### Selected passage

Updated on 2022-10-28: We were nominated for Best Software Tool this year.
Introduction
The research approach of synthetic biology is more like an engineering method than a traditional biological method. In practice, the designs of synthetic biology are focused on biological functions. That is to say that synthetic biology follows the principle of from bottom to top, specifically from parts to devices and finally to system. As is explained above, parts, as the foundation, play an important role.
The idea of parts standardization was put forward by Drew Endy in 2005. When creating or modifying corresponding biological components, the standardization of parts must be carried out. For the standardized settings of parts, the parts created by one person can be reused by all researchers through standardized settings. And that’s why all teams must submit their parts in the iGEM Competition.

Stored items

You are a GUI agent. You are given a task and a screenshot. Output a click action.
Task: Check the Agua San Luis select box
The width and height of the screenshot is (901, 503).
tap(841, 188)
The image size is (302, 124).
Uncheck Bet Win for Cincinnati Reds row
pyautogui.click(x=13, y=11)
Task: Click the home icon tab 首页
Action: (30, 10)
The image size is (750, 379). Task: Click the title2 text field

==

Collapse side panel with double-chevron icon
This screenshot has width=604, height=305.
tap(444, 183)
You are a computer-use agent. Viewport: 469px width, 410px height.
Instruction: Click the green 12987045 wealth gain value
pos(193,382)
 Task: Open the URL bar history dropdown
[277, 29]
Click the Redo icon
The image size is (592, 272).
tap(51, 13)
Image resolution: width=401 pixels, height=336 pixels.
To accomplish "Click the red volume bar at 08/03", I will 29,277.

### Directions
(1) Answer each question from the text on biological parts.
(a) For which award was the work nominated?
(b) On what are the designs of synthetic biology focused?
(c) Who put forward the idea of parts standardization, and in what year?
(2) Reproduce the text on biological parts from "Updated on 2022-10-28: We" up to and including "an important role.", renaming "synthetic biology" as "engineering biology" wherever it occurs.
These records have no connection to the text on biological parts.

### Solved tasks
(1)
(a) Best Software Tool
(b) Biological functions
(c) Drew Endy, in 2005

(2)
Updated on 2022-10-28: We were nominated for Best Software Tool this year.
Introduction
The research approach of engineering biology is more like an engineering method than a traditional biological method. In practice, the designs of engineering biology are focused on biological functions. That is to say that engineering biology follows the principle of from bottom to top, specifically from parts to devices and finally to system. As is explained above, parts, as the foundation, play an important role.